* [Task to complete] Throughout the listing below, show every line in which "click" occurs.

---------- Extracted data ----------

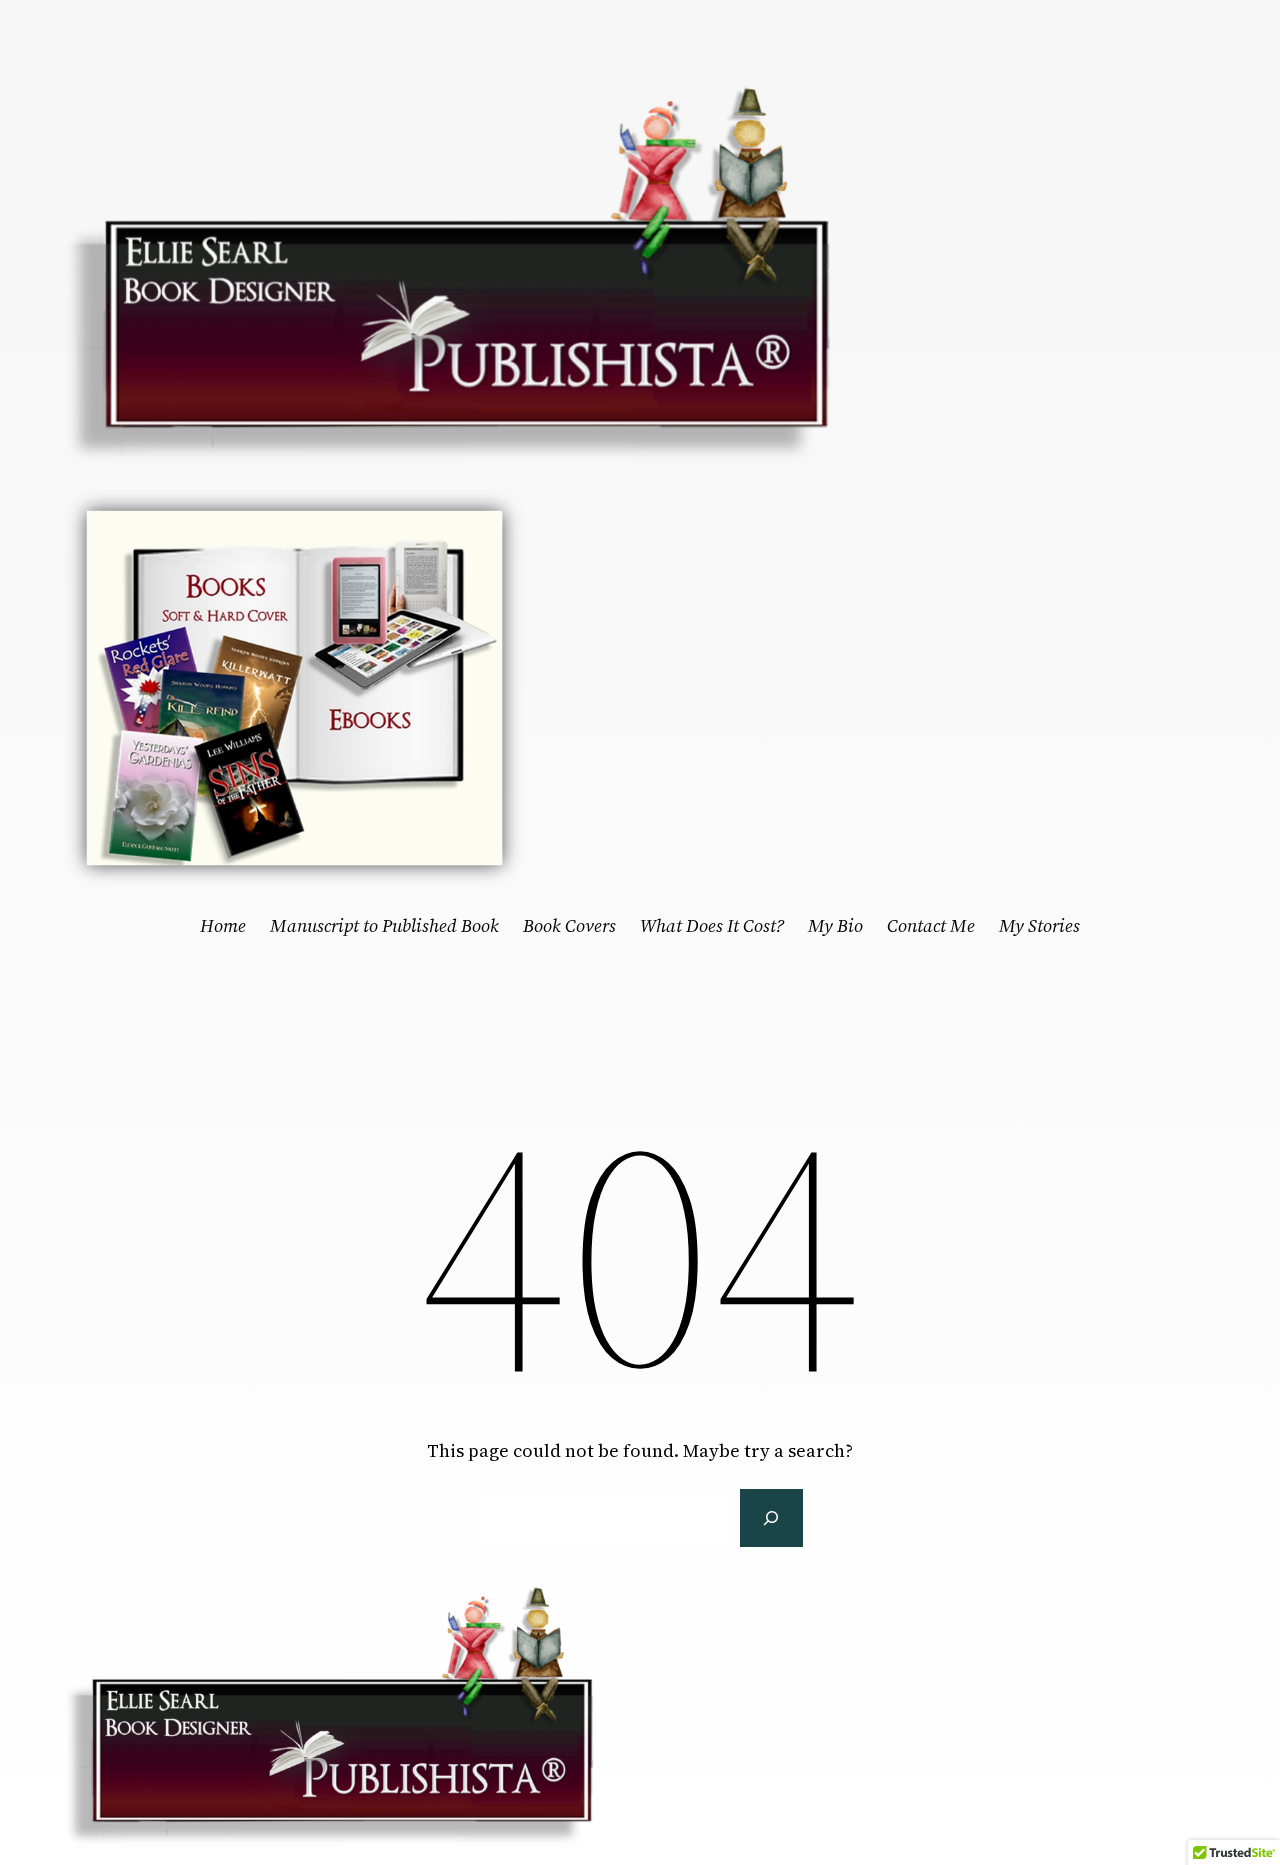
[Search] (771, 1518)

----------
---------- Extracted data ----------

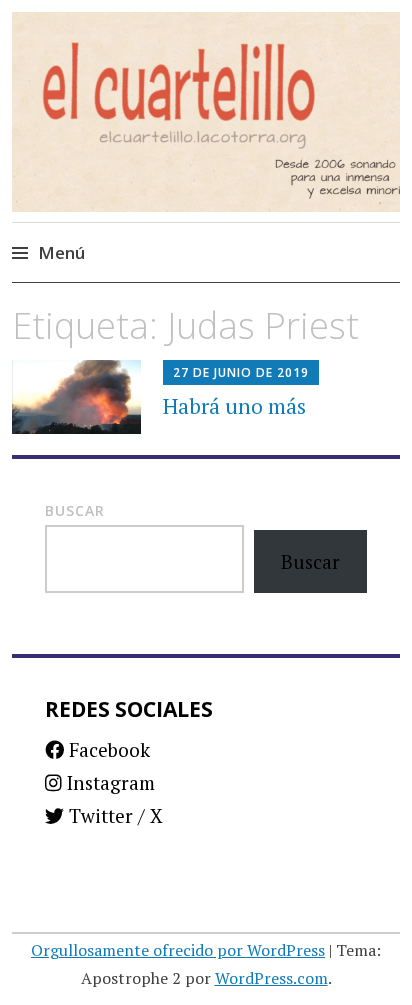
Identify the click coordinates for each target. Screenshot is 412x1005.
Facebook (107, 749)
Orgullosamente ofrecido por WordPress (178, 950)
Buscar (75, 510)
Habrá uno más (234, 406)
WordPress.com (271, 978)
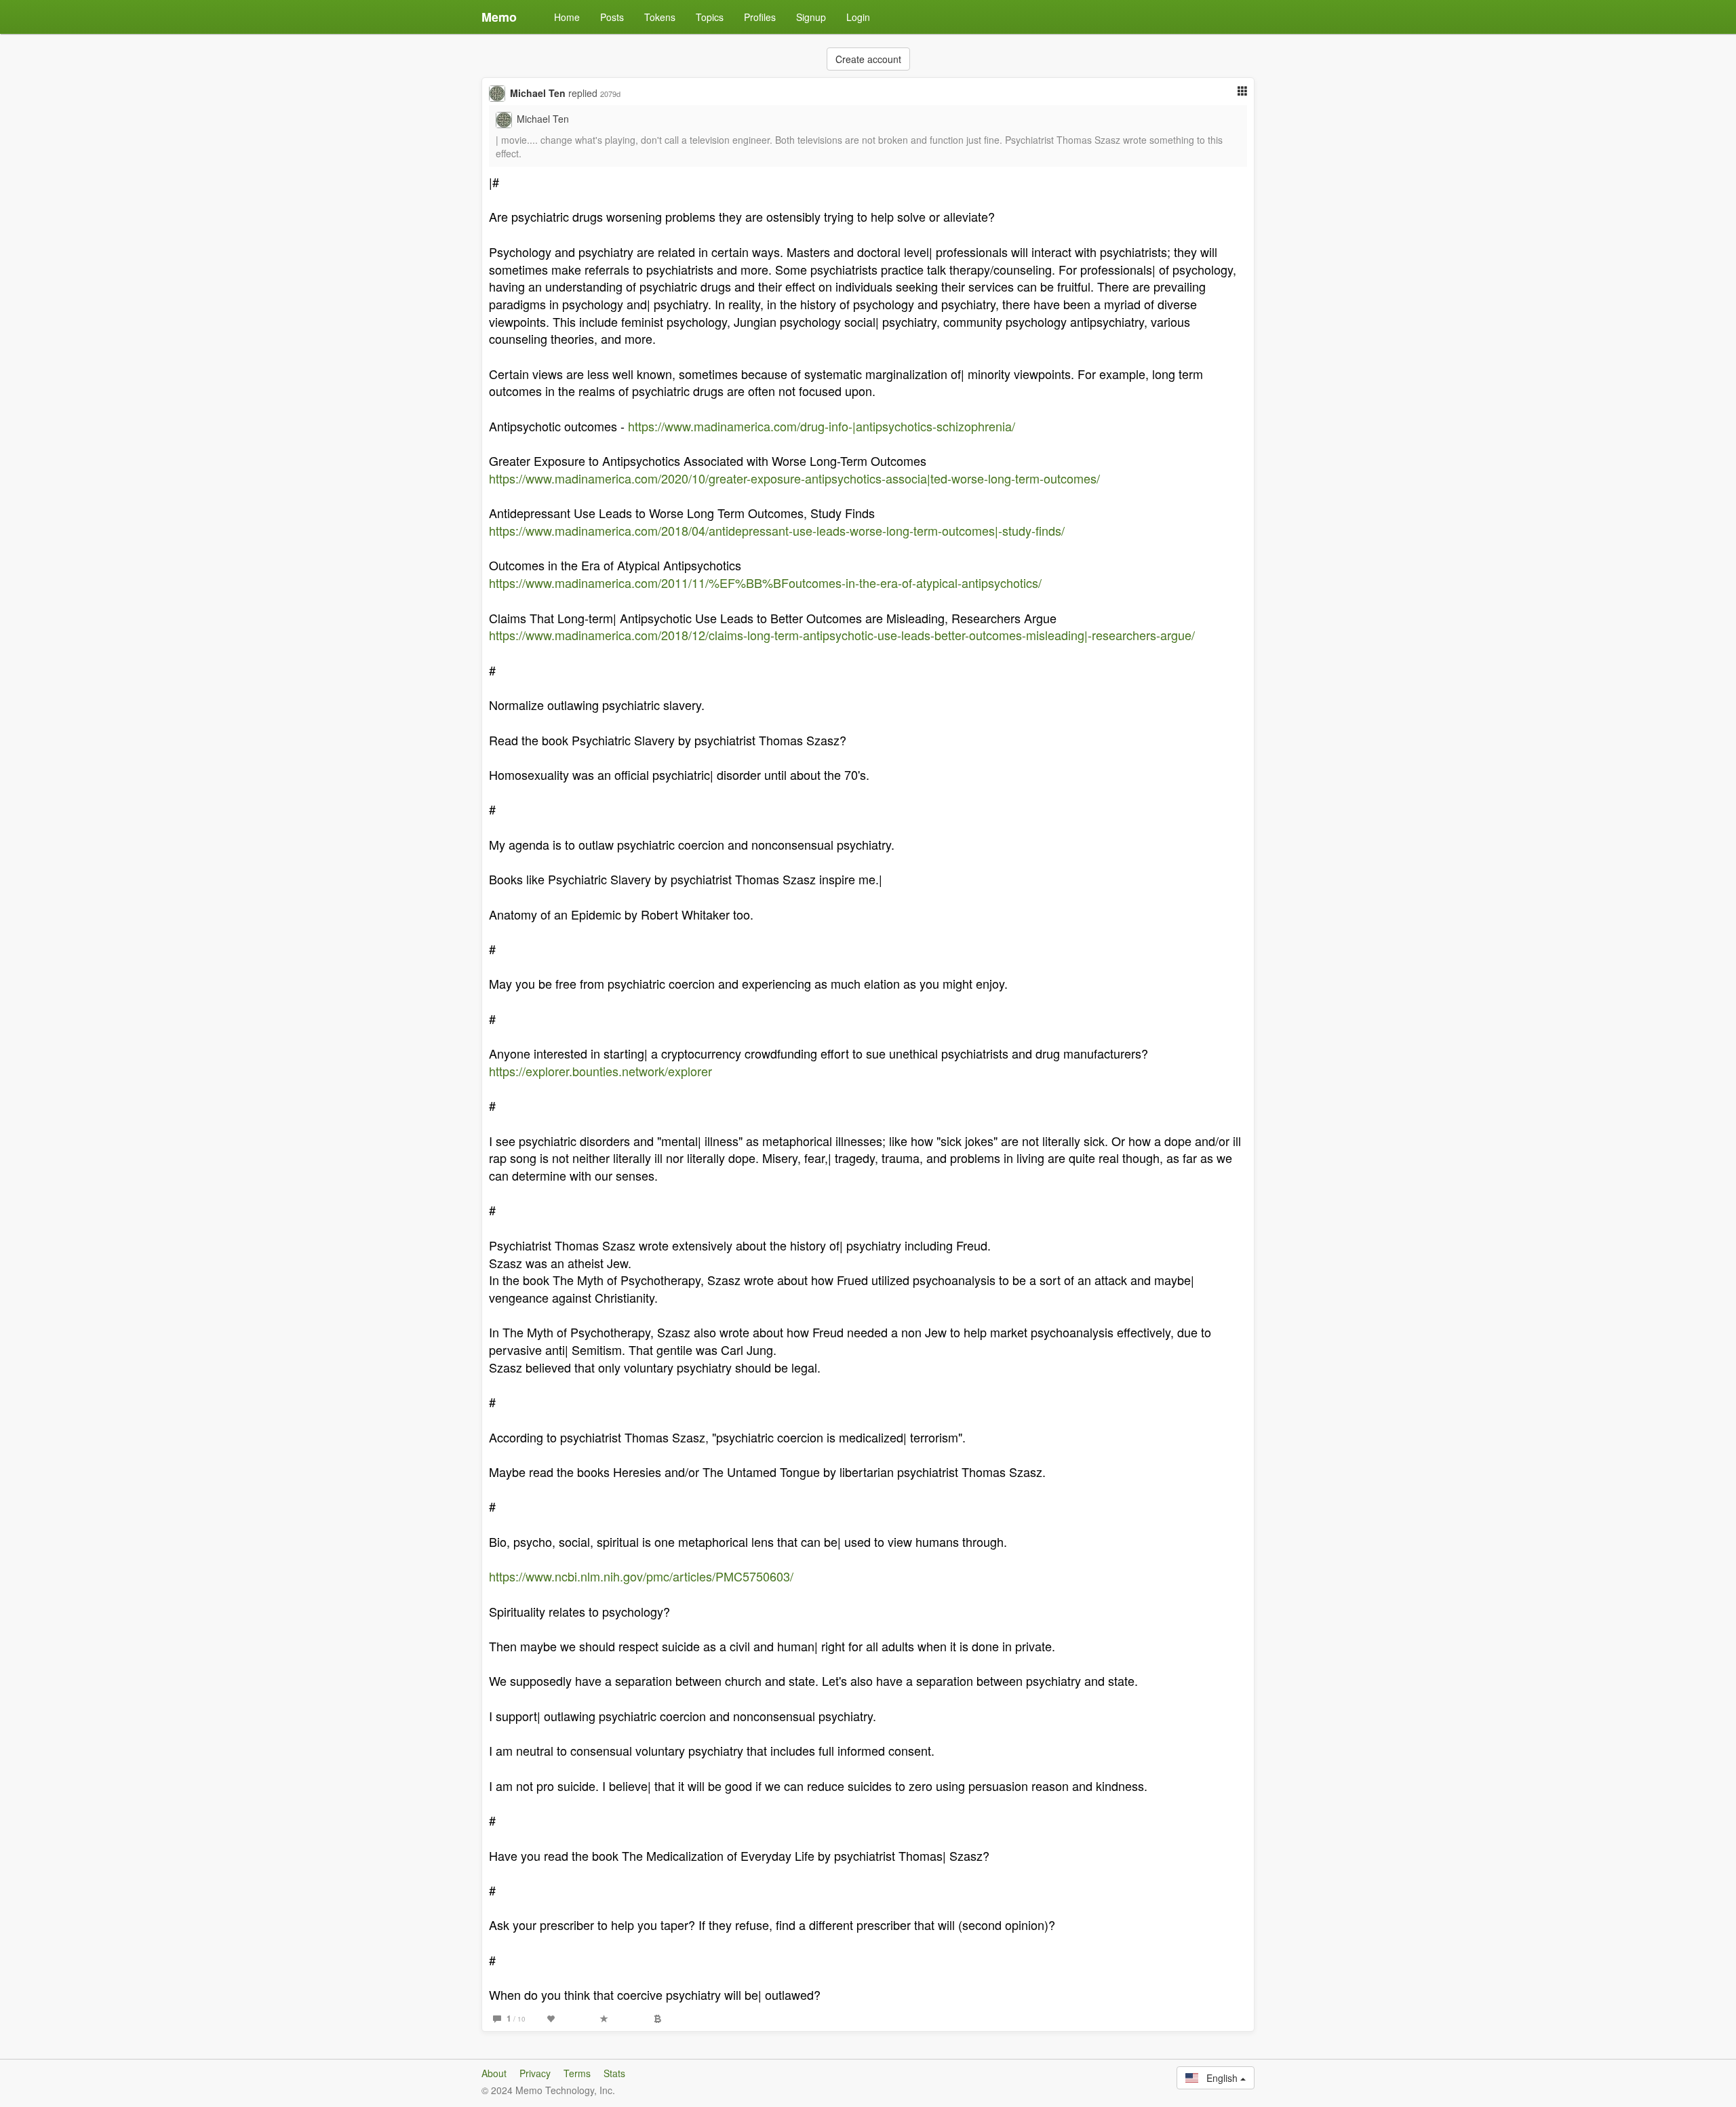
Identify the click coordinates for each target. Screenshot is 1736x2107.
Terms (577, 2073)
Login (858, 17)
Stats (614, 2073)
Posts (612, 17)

----------
---------- Extracted data ----------

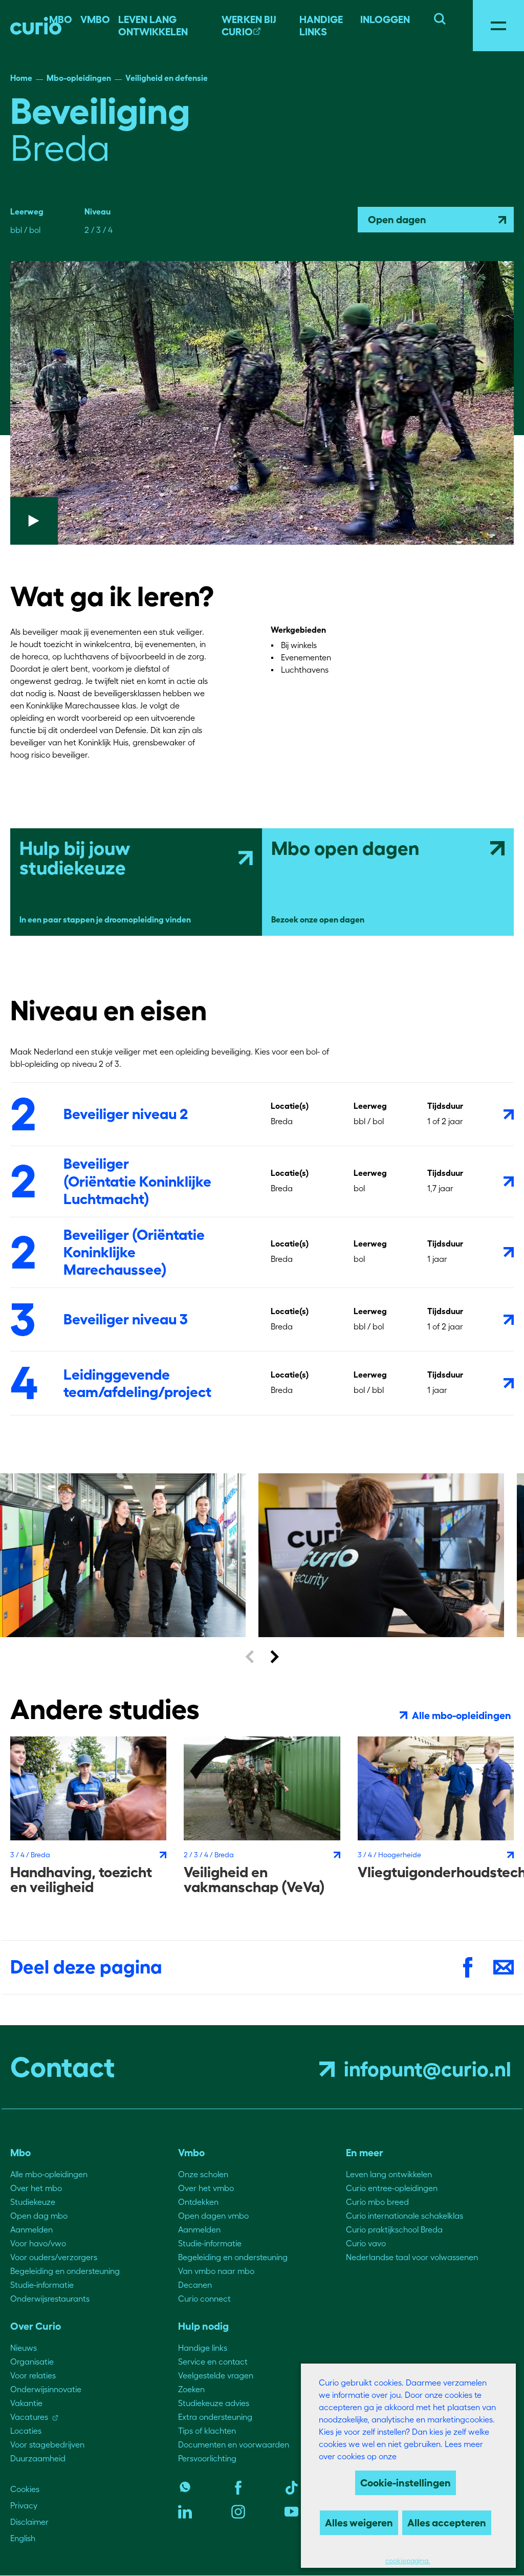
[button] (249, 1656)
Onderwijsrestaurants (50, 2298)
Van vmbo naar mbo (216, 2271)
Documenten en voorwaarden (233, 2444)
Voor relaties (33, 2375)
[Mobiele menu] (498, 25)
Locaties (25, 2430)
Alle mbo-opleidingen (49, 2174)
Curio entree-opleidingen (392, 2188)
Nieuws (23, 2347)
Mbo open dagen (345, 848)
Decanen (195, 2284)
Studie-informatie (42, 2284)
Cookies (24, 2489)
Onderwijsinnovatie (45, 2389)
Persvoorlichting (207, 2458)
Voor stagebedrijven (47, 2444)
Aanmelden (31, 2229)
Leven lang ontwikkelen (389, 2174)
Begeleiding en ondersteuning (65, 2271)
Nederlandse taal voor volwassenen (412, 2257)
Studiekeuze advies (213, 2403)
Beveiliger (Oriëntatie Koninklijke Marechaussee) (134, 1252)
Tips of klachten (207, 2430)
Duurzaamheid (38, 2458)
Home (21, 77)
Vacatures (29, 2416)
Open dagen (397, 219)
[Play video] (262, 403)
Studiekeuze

----------

* [Answer space]
Identify the click coordinates for each target. Screenshot is 412x1005.
Identify the click coordinates for each target. Screenshot is 1736x2107.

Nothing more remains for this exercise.